Comendadoria D. Gualdim Pais, de Amares, na investidura da Ordem dos Templários - in "O Vilaverdense"

Dona Fernanda de Azambuja, a responsável pela Comendadoria D. Gualdim Pais, de Amares, participou esta tarde em Braga na investidura de novos membros da Ordem dos Templários, entre eles Eduardo Teixeira, deputado do PSD na Assembleia da República e vereador da Câmara Municipal de Viana do Castelo.
A cerimónia decorreu no centro da cidade dos arcebispos, tendo por cenário a Igreja de Santa Cruz, onde se destacou, entre as figuras femininas, Dona Fernanda de Azambuja, grã-mestre da Ordem dos Templários e responsável pela Comendadoria de D. Gualdim Pais, em Amares.

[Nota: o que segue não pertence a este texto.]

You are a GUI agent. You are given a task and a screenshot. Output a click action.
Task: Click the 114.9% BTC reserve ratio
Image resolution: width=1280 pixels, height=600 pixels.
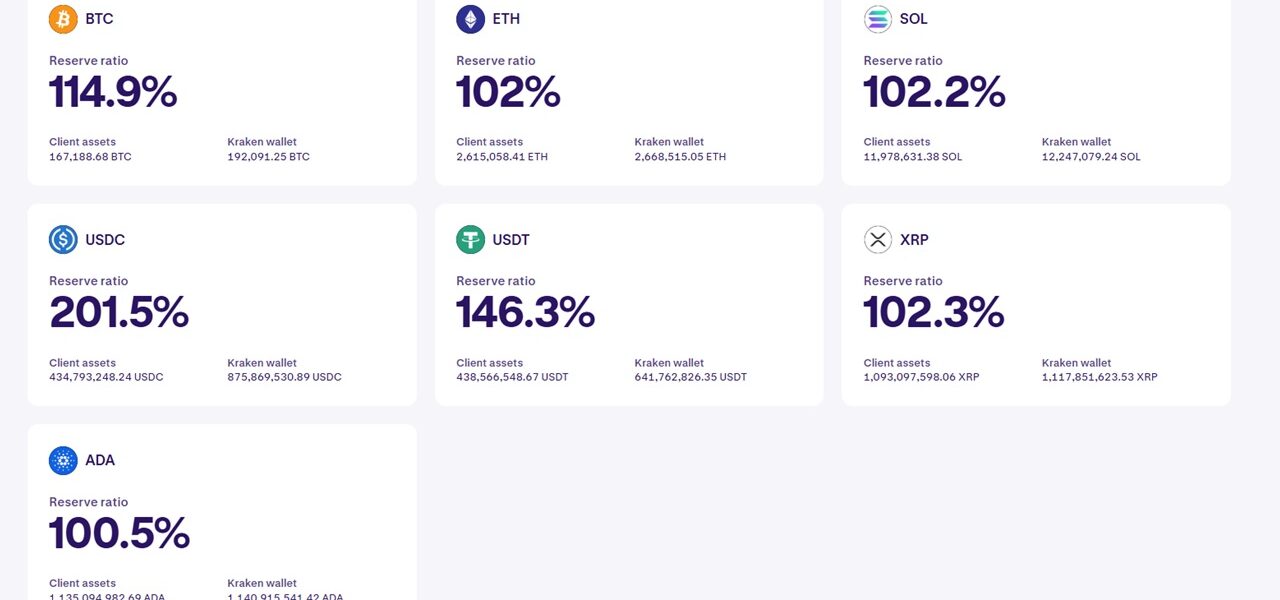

A investidura de novos membros incluiu mais de duas dezenas de cavaleiros e de donas oriundos de vários países europeus e também do Brasil, segundo revelou esta tarde a O Vilaverdense o organizador do evento, Manuel Beninger, responsável da Comendadoria São Geraldo, de Braga.

Presidiu a esta cerimónia, solene e pública, o grão-mestre universal, D. Fernando Pinto de Fontes, do Porto, que nomeou, um a um, os novos cavaleiros e damas, perante uma assembleia constituída pelos líderes e membros da Ordem dos Templários, bem como por diversas entidades eclesiásticas, civis e militares.

Após a entrada do cortejo dos templários, adejando os seus mantos brancos, no templo católico, seguiu-se uma cerimónia religiosa e depois a investidura internacional, em que os novos membros assumiram cumprir os estatutos da Ordem do Templo.

Nesta reunião magna internacional participam cerca de 100 templários oriundos de nove países.

Fundada em 1118, a Ordem dos Templários tem mais de 30 mil membros distribuídos por cerca de meia centena de países, encontrando-se reunida em convento internacional, desde ontem e até amanhã, na região de Braga.

terça-feira, 21 de outubro de 2014

Brasão de Armas e Bandeira da Comendadoria São Geraldo de Braga da Ordem dos Templários (OSMTH)

Brasão de Armas e Bandeira
da Comendadoria de Braga
No próximo sábado, dia 25 de Outubro, a cidade de Braga irá receber o Grão-Mestre da Ordo Supremus Militaris Templi Hierosolymitani (OSMTH), S.A.E. Dom Fernando Campelo Pinto Pereira de Sousa Fontes para uma Solene Investidura Templária onde o seu padroeiro será celebrado.
Contrariamente ao que a maioria dos bracarenses pensa, o padroeiro da cidade não é São João ou Nossa Senhora do Sameiro. Esse estatuto pertence, sim, ao primeiro prelado a ser denominado de Arcebispo que foi São Geraldo.
São Geraldo era francês e tomou o hábito na abadia de Moissac, um dos mosteiros da Ordem de Cluny ainda hoje famosa pelo seu claustro românico. Distinguiu-se no campo das letras e da gramática, tendo sido bibliotecário e mestre dos monges menos letrados. Foi transferido para a Sé de Toledo, na qual foi fiel auxiliar do Arcebispo D. Bernardo até ser nomeado para o sólio bracarense. Governou a diocese de Braga durante um curto período de 12 anos, desde 1096 até 1108. Segundo a tradição terá baptizado D. Afonso Henriques, embora este facto não tenha qualquer tipo de verificação documental, aliás tal como o local de nascimento do primeiro Rei português.
Em Braga, para além das suas virtudes é bem conhecida a sua acção pastoral e governativa. Preocupou-se pela introdução do Rito Romano, em oposição ao rito hispânico, para além de incentivar a formação do clero e as visitas pastorais para conhecer o seu território e ‘rebanho’. Veio a falecer precisamente no dia 5 de Dezembro, o mesmo que é usado para celebrar a sua memória no calendário litúrgico. São Geraldo visitava Bornes de Aguiar, freguesia actualmente pertencente a Vila Pouca de Aguiar, onde se encontrava em visita pastoral durante a qual efectuou a sagração de uma igreja, que ainda hoje se pode contemplar nesta aldeia transmontana.
Os milagres que lhe são atribuídos na região de Braga são inúmeros e vêm citados com pormenor numa biografia sua escrita escassos anos após a sua morte, o que dá credibilidade à sua virtuosidade. Devido à sua popularidade, granjeou o título de padroeiro da diocese e, mais tarde, da cidade de Braga.